Fencer Ibtihaj Muhammad expressed being "upset and disheartened" after she said she was stopped for two hours by U.S. customs last month.

"I personally was held at customs for two hours just a few weeks ago. I don't know why," Muhammad told Popsugar on Tuesday. "I can't tell you why it happened to me, but I know that I'm Muslim. I have an Arabic name. And even though I represent Team USA and I have that Olympic hardware, it doesn't change how you look and how people perceive you."

At the 2016 Summer Games in Rio de Janeiro, Muhammad became the first American athlete to compete in the Olympics with a hijab, which she wears to adhere to the tenets of her Muslim faith. Muhammad was part of the United States' bronze-winning entry in the women's team sabre event.

Muhammad did not say where she was traveling to or from when she was stopped.
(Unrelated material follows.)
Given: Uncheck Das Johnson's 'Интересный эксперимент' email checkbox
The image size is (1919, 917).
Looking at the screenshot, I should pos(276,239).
She also did not say whether the incident occurred before or after an executive order by President Donald Trump that restricted travel from seven Muslim-majority countries.

"It's really hard," Muhammad said of being stopped. "My human response is to cry because I was so sad and upset and disheartened -- and just disappointed. At the same time, I'm one of those people who feels like I have to be strong for those people who may not be able to find that strength. I feel like I have to speak up for those people whose voices go unheard. It was a really hard two hours, but at the same time, I made it home."

Muhammad said at the ESPN Super Bowl party Friday that she was hopeful the country would become more inclusive.

"I think to remember what makes our country great, and it's diversity," she said. "That's what our nation was built upon, and I think that we have to remember our strong suit as a nation and to want for one another what we want for ourselves, and that's safety."

She added: "I think that we are moving in the wrong direction as a nation, and I hope that we work toward a more inclusive space very soon."

The travel ban was put on hold by a federal judge in Seattle, and the San Francisco-based 9th Circuit Court of Appeals will decide as soon as Thursday whether to immediately reinstate the terms of the executive order.

Muhammad's comments Tuesday came after she spoke at the MAKERS Conference in Rancho Palos Verdes, California, where she and U.S. gold-medal gymnast Gabby Douglas discussed empowerment, representation and athleticism.

Information from The Associated Press contributed to this report.